Re: Transpose a file
by Discipulus (Canon) on May 09, 2016 at 11:13 UTC
    If I understand you are interested in something like Rotating an array

    update maybe you'll find this useful

    use strict; use warnings; my @aoa; my $row=0; while (<DATA>){ chomp; push @{$aoa[$row]}, split /\s+/; $row++; } foreach my $ar (@aoa){ for my $index (0..$#aoa){ print +(shift @{$aoa[$index]} || '--')," " ; } }continue{print "\n"} __DATA__ A1 A2 A3 B1 B2 B3 C1 C2 C3 d1 d2 d3 d4 #OUTPUT A1 B1 C1 d1 A2 B2 C2 d2 A3 B3 C3 d3 -- -- -- d4

    L*

    There are no rules, there are no thumbs..
    Reinvent the wheel, then learn The Wheel; may be one day you reinvent one of THE WHEELS.

      Hello Discipulus

      I found your method of creating the array of arrays

      push @{$aoa[$row]}, split /\s+/

      harder to follow than what the OP has. I tried them side by side and got the same results with both.

      use strict; use warnings; use Data::Dumper; my @aoa1; my @aoa2; my $row=0; while (<DATA>){ chomp; push @{$aoa1[$row]}, split /\s+/; $row++; push @aoa2, [ split /\s+/ ]; } print Dumper \@aoa1; print Dumper \@aoa2; __DATA__ A1 A2 A3 B1 B2 B3 C1 C2 C3
Re: Transpose a file
by NetWallah (Canon) on May 09, 2016 at 21:52 UTC
    One-liner:
    perl -na -E "BEGIN{$c=0}; $x[$_][$c]=$F[$_] for 0..$#F; $c++} {say qq|@$_| for @x" transpose-this.txt

            This is not an optical illusion, it just looks like one.

      OK and ++NetWallah but now you explain this to me: at first glance i saw the BEGIN and seemed to me not necessary, but after a while I saw $c++}  { part and i said: this is a typo.. but no! it compiles and run fine as all code you post.

      Removing the BEGIN block..

      perl -na -E "$x[$_][$c||0]=$F[$_] for 0..$#F; $c++} {say qq|@$_| for +@x"

      ..deparsed becomes:

      BEGIN { $^H{'feature_unicode'} = q(1); $^H{'feature_say'} = q(1); $^H{'feature_state'} = q(1); $^H{'feature_switch'} = q(1); } LINE: while (defined($_ = <ARGV>)) { our(@F) = split(' ', $_, 0); $x[$_][$c or 0] = $F[$_] foreach (0 .. $#F); ++$c; } { say "@$_" foreach (@x); }

      So your evil trick ;=) to use } { is to break the implicit loop created by -n ? and doing so you have a fictional END block?

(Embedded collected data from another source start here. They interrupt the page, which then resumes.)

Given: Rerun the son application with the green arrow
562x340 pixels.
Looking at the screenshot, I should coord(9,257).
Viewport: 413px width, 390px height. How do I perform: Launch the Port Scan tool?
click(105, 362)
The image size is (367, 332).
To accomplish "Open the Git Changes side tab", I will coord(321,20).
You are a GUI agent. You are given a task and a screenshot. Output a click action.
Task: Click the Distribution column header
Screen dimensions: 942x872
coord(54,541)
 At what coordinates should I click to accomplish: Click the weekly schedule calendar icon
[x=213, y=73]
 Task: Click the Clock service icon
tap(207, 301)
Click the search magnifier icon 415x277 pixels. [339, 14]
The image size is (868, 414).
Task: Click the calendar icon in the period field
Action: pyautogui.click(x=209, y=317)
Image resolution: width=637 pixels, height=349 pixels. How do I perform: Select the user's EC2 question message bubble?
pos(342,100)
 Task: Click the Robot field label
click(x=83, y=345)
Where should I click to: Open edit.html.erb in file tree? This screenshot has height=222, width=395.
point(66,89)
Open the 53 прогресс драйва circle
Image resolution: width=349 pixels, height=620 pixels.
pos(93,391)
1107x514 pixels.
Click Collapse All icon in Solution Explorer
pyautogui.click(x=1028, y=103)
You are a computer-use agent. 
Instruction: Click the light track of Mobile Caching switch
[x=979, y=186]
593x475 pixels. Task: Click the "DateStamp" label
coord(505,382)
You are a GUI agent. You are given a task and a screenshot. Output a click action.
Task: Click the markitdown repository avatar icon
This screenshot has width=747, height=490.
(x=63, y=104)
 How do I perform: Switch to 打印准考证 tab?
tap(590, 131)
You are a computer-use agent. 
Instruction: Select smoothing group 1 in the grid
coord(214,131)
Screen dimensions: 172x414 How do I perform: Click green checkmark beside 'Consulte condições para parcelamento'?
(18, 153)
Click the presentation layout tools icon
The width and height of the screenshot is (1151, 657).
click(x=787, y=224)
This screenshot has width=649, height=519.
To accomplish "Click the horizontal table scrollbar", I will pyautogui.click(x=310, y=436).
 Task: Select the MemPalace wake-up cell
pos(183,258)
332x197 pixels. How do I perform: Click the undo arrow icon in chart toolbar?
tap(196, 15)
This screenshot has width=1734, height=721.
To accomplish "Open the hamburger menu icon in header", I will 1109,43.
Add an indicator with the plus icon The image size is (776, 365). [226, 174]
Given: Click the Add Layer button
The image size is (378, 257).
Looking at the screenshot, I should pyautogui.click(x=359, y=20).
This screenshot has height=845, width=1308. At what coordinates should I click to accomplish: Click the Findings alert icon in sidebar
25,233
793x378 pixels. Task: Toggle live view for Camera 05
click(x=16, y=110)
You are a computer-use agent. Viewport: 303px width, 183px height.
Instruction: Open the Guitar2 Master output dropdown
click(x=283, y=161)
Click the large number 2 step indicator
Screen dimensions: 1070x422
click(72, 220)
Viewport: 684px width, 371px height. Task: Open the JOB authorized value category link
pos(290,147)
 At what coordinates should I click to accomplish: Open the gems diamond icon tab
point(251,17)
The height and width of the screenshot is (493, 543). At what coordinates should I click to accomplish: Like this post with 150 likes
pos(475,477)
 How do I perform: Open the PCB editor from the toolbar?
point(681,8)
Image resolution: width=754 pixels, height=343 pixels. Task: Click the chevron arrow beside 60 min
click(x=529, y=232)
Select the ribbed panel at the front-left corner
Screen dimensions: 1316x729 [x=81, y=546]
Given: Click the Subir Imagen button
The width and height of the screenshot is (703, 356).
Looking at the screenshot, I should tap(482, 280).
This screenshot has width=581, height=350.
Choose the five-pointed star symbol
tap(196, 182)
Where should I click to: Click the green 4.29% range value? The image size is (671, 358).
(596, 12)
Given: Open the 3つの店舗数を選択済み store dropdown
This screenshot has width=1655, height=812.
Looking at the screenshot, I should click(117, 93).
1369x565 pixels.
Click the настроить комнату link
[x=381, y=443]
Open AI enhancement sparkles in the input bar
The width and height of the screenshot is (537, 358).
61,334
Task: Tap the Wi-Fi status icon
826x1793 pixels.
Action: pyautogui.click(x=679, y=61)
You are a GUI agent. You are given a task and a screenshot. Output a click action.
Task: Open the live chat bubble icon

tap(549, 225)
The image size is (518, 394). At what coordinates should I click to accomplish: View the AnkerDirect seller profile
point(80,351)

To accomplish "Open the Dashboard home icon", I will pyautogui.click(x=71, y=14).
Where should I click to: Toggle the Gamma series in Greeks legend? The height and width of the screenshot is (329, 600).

      If so, I prefere (in this case) readabilty over magic:

      perl -na -E "$x[$_][$c||0]=$F[$_] for 0..$#F; $c++; END{say qq|@$_| for @x}"

      L*

      There are no rules, there are no thumbs..
      Reinvent the wheel, then learn The Wheel; may be one day you reinvent one of THE WHEELS.
        > evil trick

        See "Eskimo greeting" in perlsecret.

        ($q=q:Sq=~/;[c](.)(.)/;chr(-||-|5+lengthSq)`"S|oS2"`map{chr |+ord }map{substrSq`S_+|`|}3E|-|`7**2-3:)=~y+S|`+$1,++print+eval$q,q,a,
        Thanks for the de-parse (++). I will agree with you on the readability of the END block vs Eskimo greeting.

        In the same spirit, I think the $c=0 initialization in the BEGIN block is clearer than [$c||0].

                This is not an optical illusion, it just looks like one.